**Problem description:** Could you copy exactly the lines below, beginning at the line with "Screen dimensions: 1333x956" and stopping after the line with "Open the Open Sans font dropdown", with no pictures?

══════

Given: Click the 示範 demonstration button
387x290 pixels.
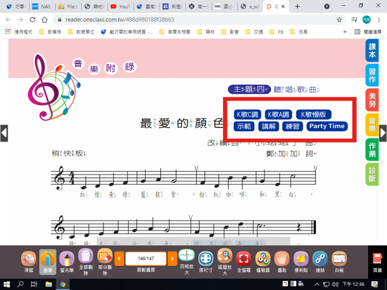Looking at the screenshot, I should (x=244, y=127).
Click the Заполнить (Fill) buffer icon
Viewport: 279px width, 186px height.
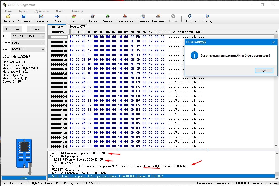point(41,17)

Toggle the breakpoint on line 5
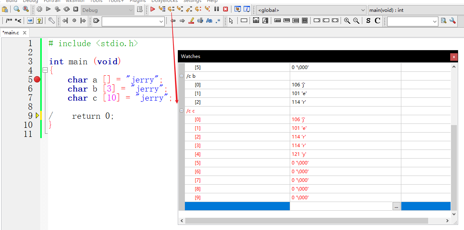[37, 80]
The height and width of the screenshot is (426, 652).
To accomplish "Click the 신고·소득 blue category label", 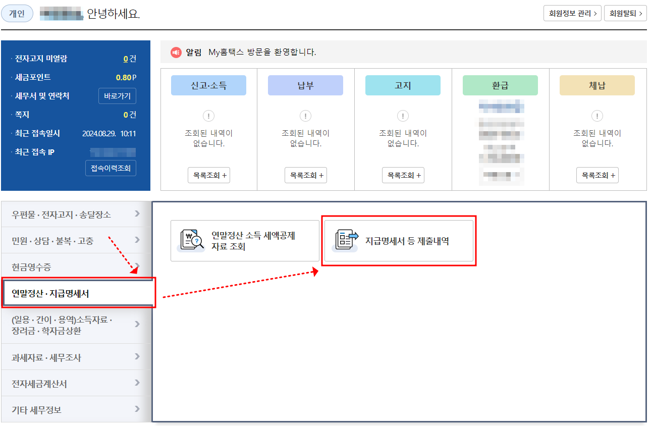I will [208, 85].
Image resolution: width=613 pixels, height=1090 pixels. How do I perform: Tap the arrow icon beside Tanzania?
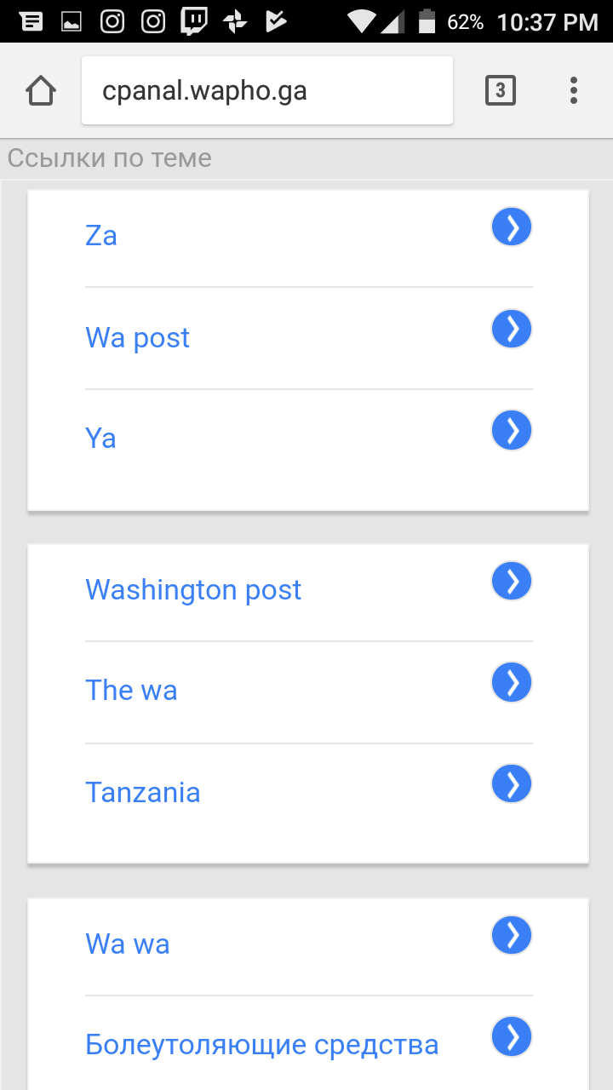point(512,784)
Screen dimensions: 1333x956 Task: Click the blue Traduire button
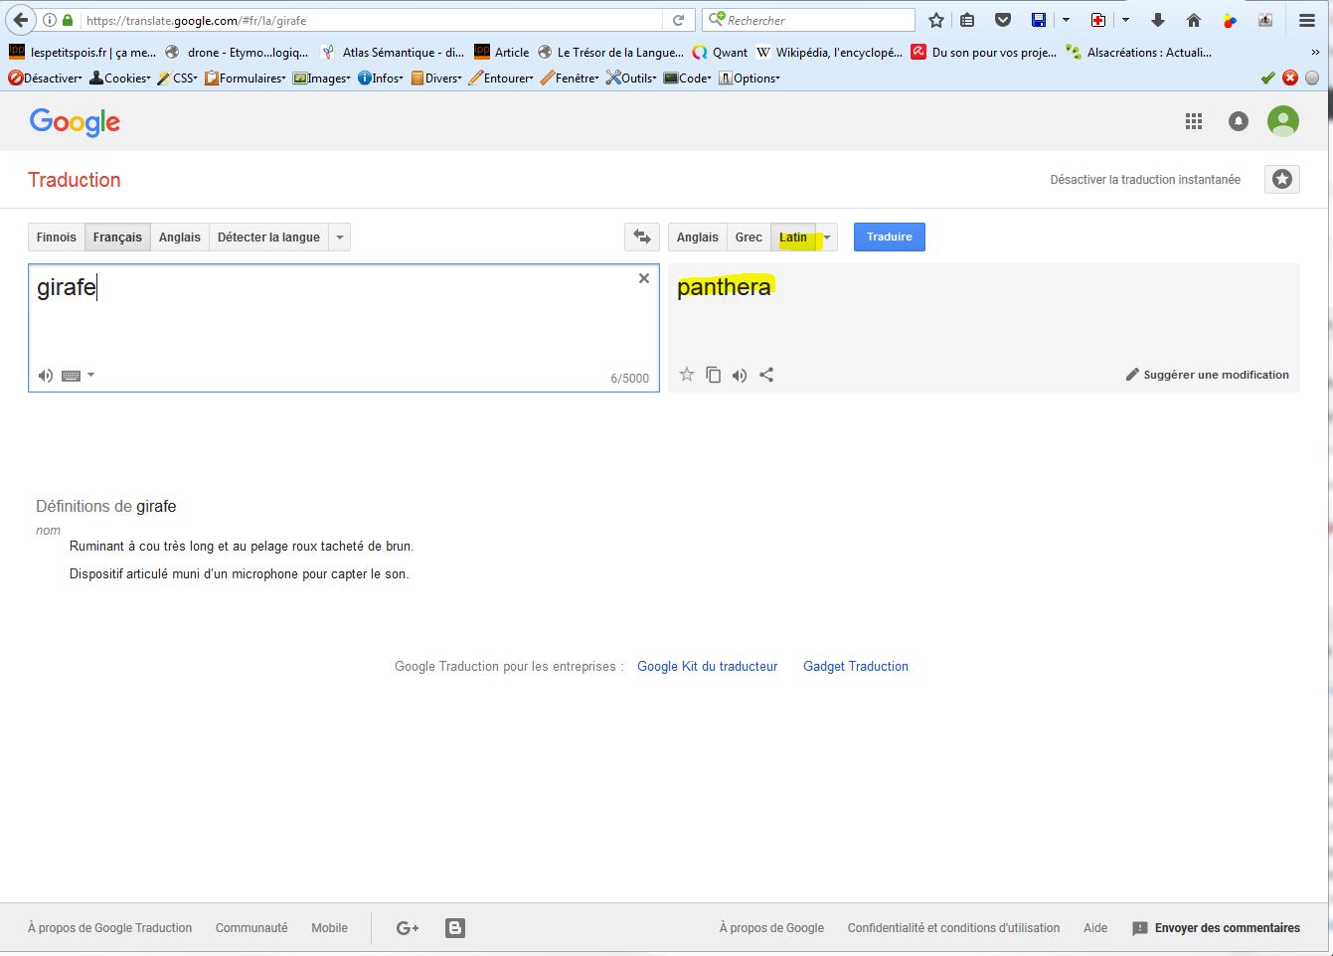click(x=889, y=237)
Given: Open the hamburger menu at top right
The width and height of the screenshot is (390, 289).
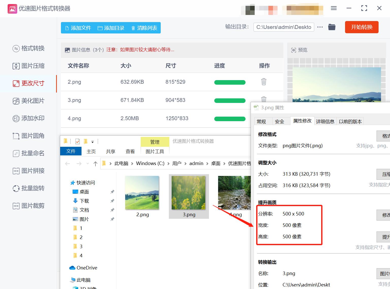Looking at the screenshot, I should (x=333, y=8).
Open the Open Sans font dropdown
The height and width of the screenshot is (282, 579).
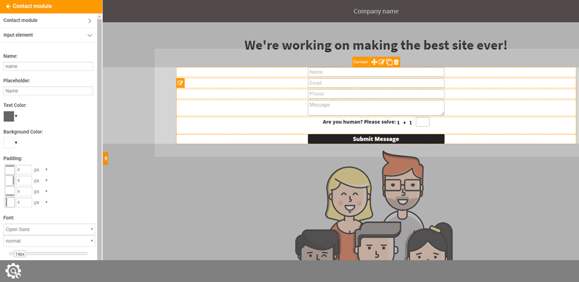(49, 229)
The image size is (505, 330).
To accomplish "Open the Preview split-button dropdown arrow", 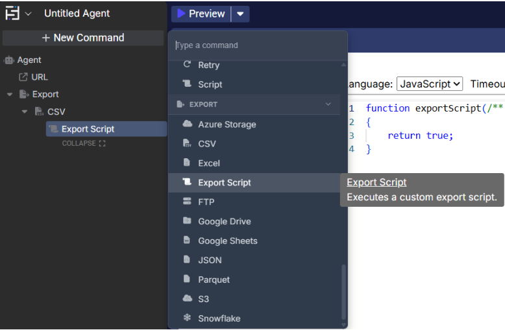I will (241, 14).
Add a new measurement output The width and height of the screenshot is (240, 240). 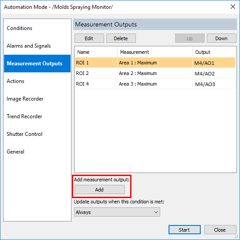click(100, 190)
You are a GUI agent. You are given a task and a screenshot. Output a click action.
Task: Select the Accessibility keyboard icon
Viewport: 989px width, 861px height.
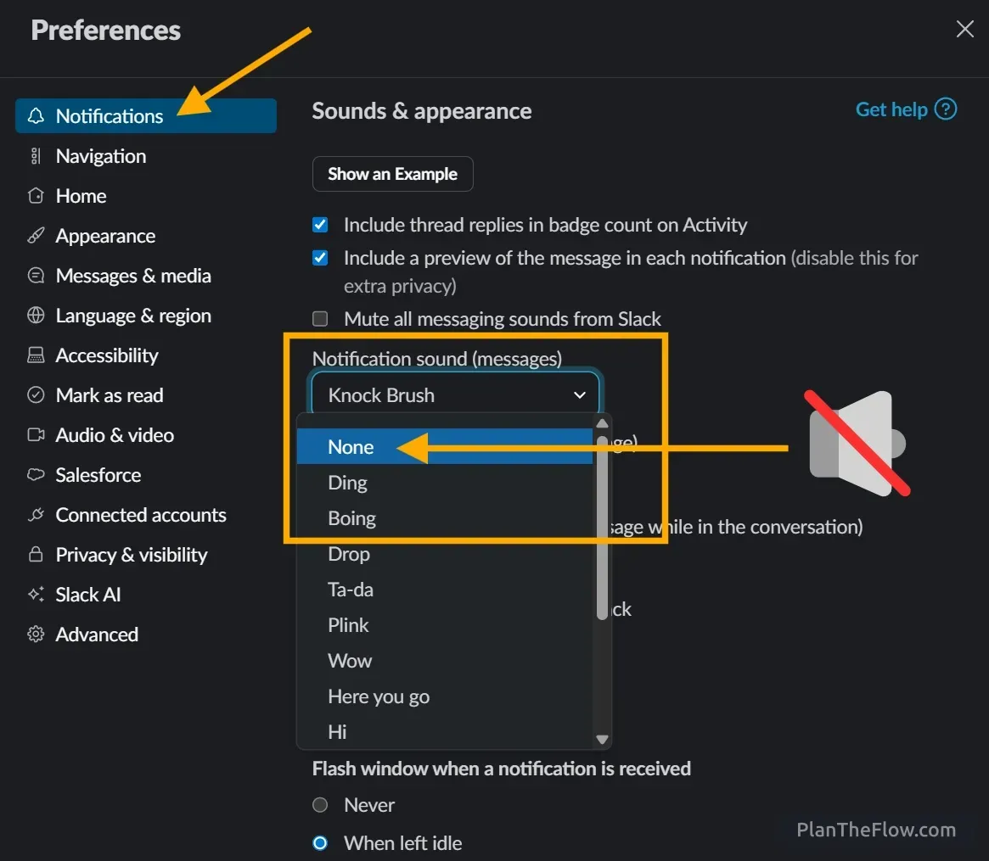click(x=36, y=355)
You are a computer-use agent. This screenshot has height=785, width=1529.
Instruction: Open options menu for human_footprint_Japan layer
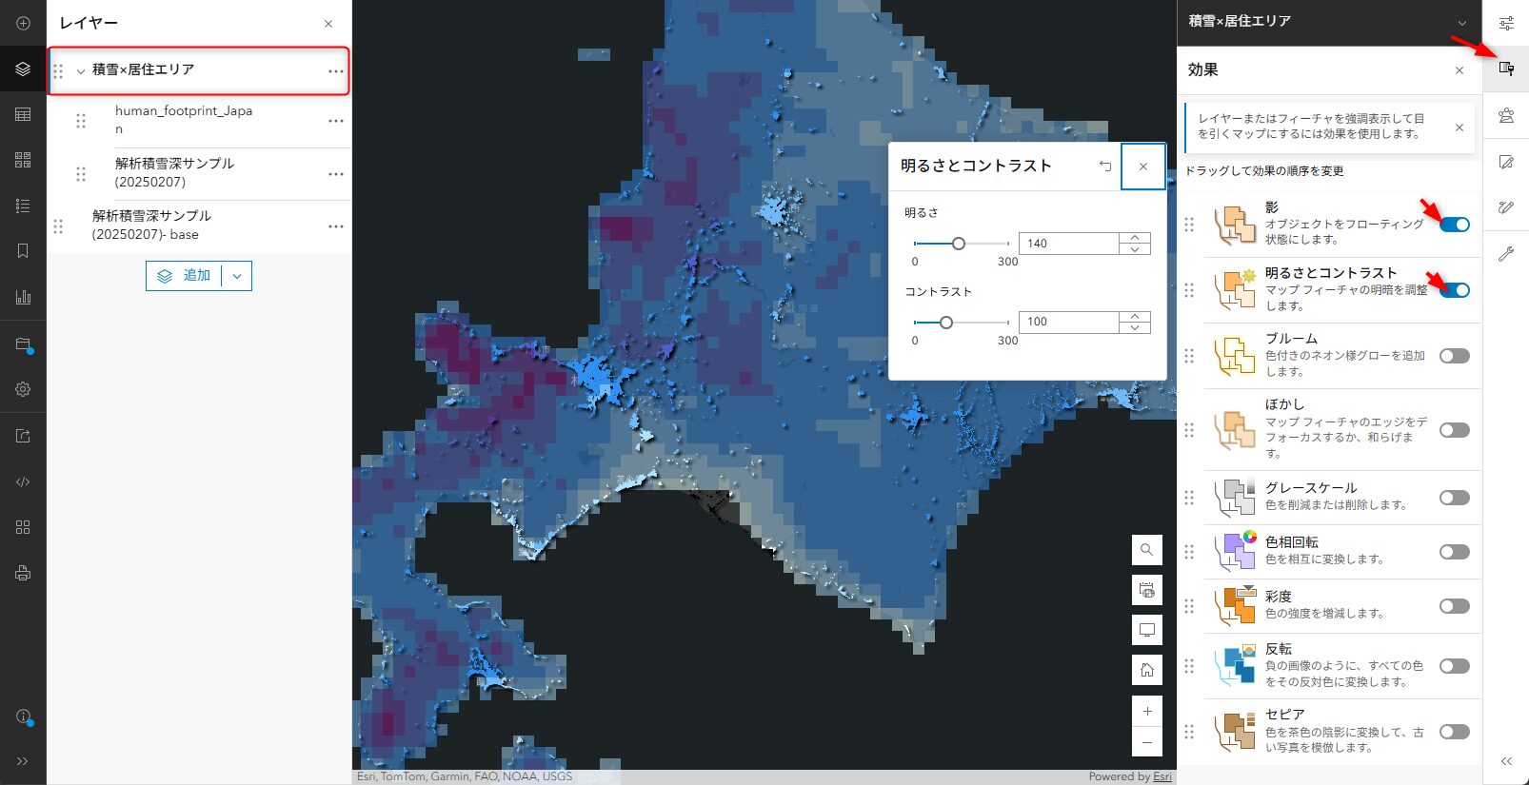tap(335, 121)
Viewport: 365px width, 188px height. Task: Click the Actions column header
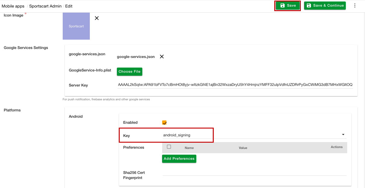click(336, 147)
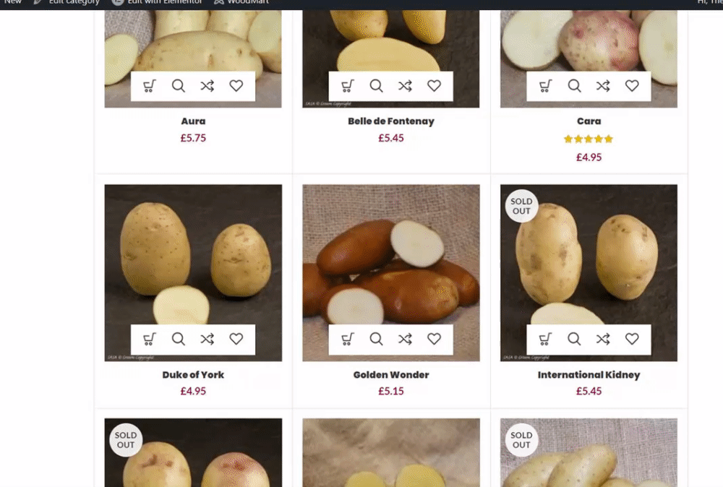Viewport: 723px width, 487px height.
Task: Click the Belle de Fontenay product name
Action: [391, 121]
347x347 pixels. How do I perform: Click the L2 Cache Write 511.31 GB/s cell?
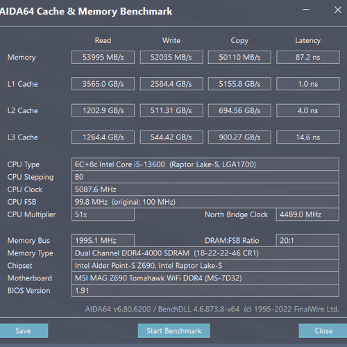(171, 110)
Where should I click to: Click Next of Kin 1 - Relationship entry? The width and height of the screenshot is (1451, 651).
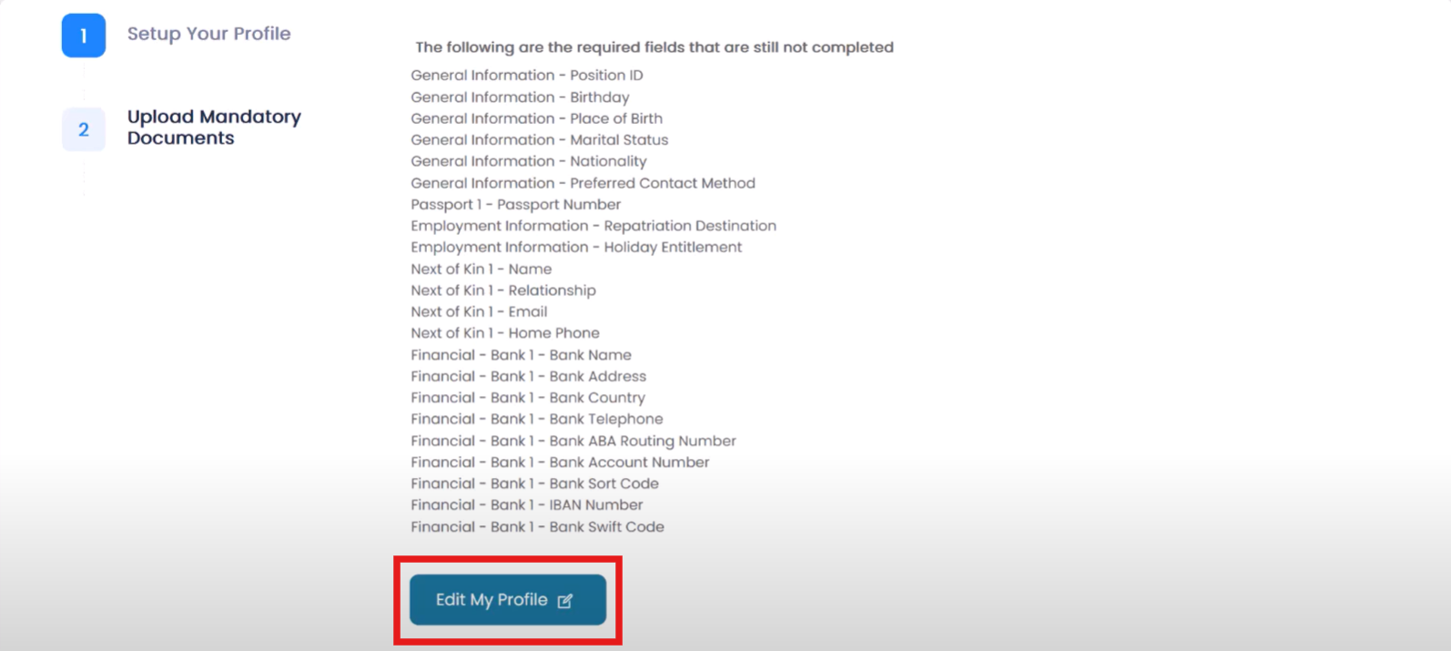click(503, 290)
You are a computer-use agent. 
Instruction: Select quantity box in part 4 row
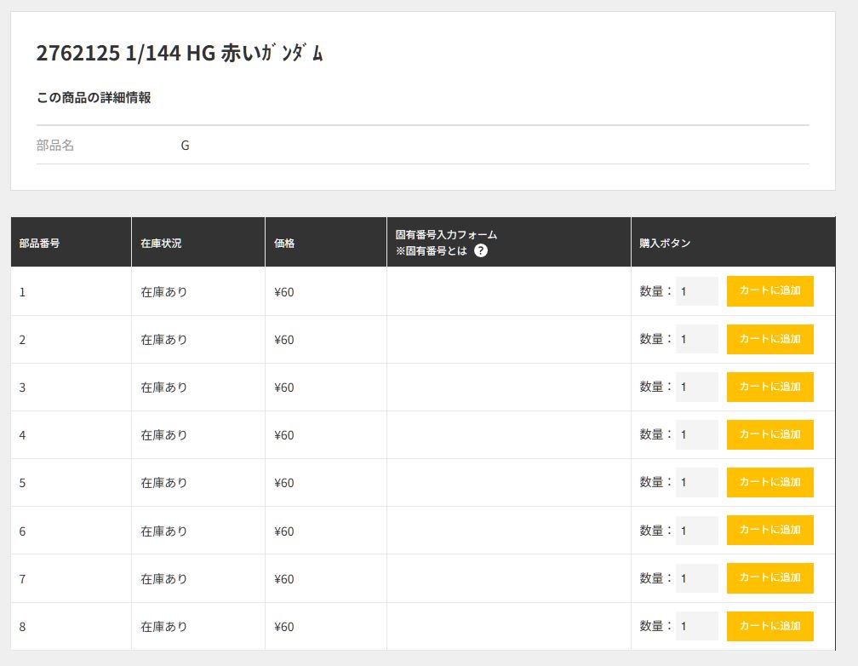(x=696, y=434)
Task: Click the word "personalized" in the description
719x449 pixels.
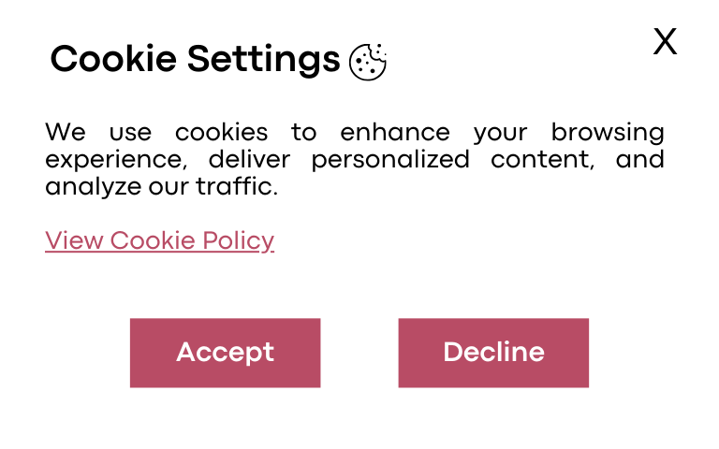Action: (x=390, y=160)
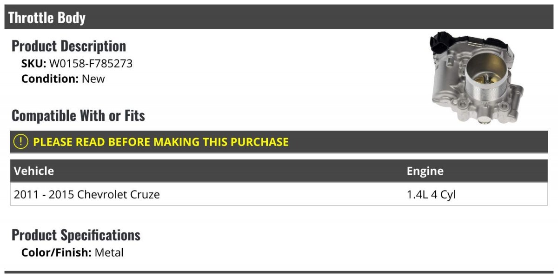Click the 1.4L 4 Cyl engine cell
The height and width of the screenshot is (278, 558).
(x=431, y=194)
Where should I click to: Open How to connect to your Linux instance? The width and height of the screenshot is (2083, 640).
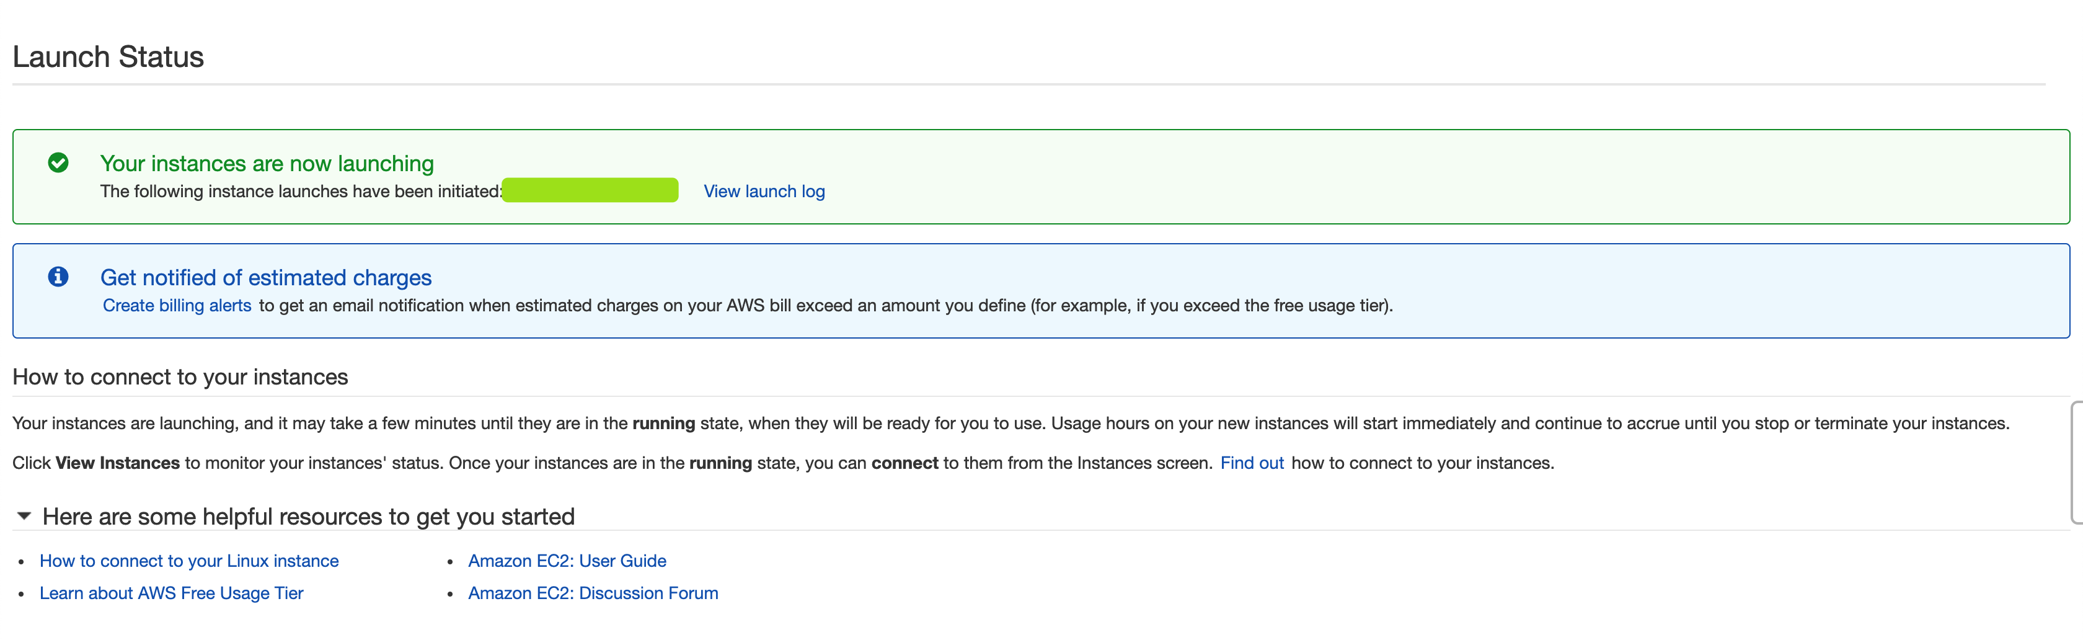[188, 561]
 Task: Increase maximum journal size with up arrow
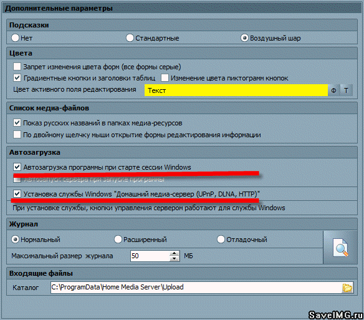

══════

**Written response:**
Screen dimensions: 1333x956 Task: Click the blue Traduire button
click(x=889, y=237)
Given: Open the hamburger menu at top right
The width and height of the screenshot is (390, 289).
Looking at the screenshot, I should (x=333, y=8).
Open the Open Sans font dropdown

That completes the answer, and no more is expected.